Bring on the locusts

Sunday, March 3, 2013

Quote of the Day: C.S. Lewis

Of all tyrannies, a tyranny sincerely exercised for the good of its victims may be the most oppressive. It would be better to live under robber barons than under omnipotent moral busybodies. The robber baron's cruelty may sometimes sleep, his cupidity may at some point be satiated; but those who torment us for our own good will torment us without end for they do so with the approval of their own conscience.

~ C.S. Lewis

John Bogle on Wealthtrack

Is the US becoming Europe?

Sunday, February 24, 2013

How to Automatically Include Stock Dividend Information in Google Docs

Microsoft, please pay attention to this article.  Excel 2013 is no better than any previous versions of Excel at automatically importing stock information which is why Google Docs has become my spreadsheet of choice.

Google provides a great stock market oriented function called GoogleFinance that is very easy to use.  For example, if an investor wants to retrieve a near real-time stock price into a Google Docs spreadsheet all they need to is include the function--- =GoogleFinance("GOOG", "price") or =GoogleFinance(B2, "price"), where cell B2 contains the ticker symbol.

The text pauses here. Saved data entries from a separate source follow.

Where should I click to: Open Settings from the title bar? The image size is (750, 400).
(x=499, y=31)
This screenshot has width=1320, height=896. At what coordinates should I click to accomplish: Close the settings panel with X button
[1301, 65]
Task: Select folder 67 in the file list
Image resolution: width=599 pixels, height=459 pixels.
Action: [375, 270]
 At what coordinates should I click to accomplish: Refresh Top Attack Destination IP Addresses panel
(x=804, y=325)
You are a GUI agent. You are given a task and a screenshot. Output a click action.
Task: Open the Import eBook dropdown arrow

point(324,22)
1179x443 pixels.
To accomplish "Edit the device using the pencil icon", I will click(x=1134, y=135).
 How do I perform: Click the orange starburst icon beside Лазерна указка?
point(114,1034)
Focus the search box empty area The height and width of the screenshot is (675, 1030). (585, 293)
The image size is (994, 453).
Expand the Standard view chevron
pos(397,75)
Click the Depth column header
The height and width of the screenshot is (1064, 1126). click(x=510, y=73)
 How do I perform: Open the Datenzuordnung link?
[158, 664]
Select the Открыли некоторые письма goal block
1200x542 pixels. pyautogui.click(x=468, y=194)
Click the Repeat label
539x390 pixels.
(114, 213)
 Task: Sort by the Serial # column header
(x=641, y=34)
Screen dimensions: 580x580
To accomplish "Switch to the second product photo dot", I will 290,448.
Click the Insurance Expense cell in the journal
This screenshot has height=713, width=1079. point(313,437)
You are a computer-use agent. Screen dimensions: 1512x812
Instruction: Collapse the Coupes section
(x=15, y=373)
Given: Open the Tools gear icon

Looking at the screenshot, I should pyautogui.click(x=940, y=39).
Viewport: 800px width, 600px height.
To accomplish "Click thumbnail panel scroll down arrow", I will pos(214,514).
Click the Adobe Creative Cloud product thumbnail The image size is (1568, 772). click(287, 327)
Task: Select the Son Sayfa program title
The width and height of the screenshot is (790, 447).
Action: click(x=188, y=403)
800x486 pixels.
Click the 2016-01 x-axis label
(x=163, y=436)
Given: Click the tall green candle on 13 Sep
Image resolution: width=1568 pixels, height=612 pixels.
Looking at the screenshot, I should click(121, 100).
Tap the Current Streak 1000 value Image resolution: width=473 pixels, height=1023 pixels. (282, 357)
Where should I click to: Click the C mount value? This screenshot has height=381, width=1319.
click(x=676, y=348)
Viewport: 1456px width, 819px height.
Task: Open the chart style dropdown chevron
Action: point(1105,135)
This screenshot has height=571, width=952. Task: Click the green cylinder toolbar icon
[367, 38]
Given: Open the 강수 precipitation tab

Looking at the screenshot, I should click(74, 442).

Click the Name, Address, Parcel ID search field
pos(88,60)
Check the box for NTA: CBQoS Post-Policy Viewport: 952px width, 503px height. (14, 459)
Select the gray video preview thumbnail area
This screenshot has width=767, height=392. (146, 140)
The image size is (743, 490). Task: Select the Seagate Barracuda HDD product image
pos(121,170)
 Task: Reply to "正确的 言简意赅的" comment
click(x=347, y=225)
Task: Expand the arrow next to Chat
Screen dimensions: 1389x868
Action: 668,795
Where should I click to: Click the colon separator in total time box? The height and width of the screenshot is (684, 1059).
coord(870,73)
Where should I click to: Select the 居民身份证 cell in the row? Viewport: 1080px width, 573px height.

The following types of real-time market data are currently available:
  • price: market price of the stock - delayed by up to 20 minutes.
  • priceopen: the opening price of the stock for the current day.
  • high: the highest price the stock traded for the current day.
  • low: the lowest price the stock traded for the current day.
  • volume: number of shares traded of this stock for the current day.
  • marketcap: the market cap of the stock.
  • tradetime: the last time the stock traded.
  • datadelay: the delay in the data presented for this stock using the googleFinance() function.
  • volumeavg: the average volume for this stock.
  • pe: the Price-to-Earnings ratio for this stock.
  • eps: the earnings-per-share for this stock.
  • high52: the 52-week high for this stock.
  • low52: the 52-week low for this stock.
  • change: the change in the price of this stock since yesterday's market close.
  • beta: the beta value of this stock.
  • changepct: the percentage change in the price of this stock since yesterday's close.
  • closeyest: yesterday's closing price of this stock.
  • shares: the number of shares outstanding of this stock.
  • currency: the currency in which this stock is traded.
Notice that information on dividends is lacking from the list of options.  This is not a good thing if you are a dividend oriented investor.  Luckily, there is a relatively easy way to correct his oversight using either the google or yahoo finance web sites.

Current Dividend Yield

To obtain the current dividend yield of a stock, simply copy one of the two formulas into the cell in google docs where you want dividend yield to appear.

=REGEXreplace(REGEXextract(REGEXreplace(index (importhtml("http://finance.yahoo.com/q?s=NLY&ql=1", "table", 3), 8, 2); "[()]"; "") ; "..[^a-zA-Z][.0-9].%$"); "[%]"; "") -- obtains dividend yield for NLY from yahoo finance

=REGEXextract(REGEXreplace(index (importhtml("https://www.google.com/finance?q=NYSE%3ABIP", "table", 2), 1, 2); "[()]"; "") ; "/([^/]*)") -- obtains dividend yield for BIP from google finance

Current Dividend Amount

To obtain the current dividend amount of a stock,  copy one of the two formulas into the cell in google docs where you want dividend amount to appear.  These sites are inconsistent in how they display dividends-- sometimes they show the quarterly dividend amount and other times the yearly amount.  So you might have to make the appropriate adjustments.

=REGEXextract(REGEXreplace(index (importhtml("http://finance.yahoo.com/q?s=NLY&ql=1", "table", 3), 8, 2); "[()]"; "") ; "([^/]*) ") -- obtains dividend amount for NLY from yahoo finance

=REGEXextract(REGEXreplace(index (importhtml("https://www.google.com/finance?q=NYSE%3ABIP", "table", 2), 1, 2); "[()]"; "") ; "([^/]*)/") -- obtains dividend amount for BIP from google finance

A Word of Caution

If either site changes their layout, these formulas will have to be adjusted to compensate.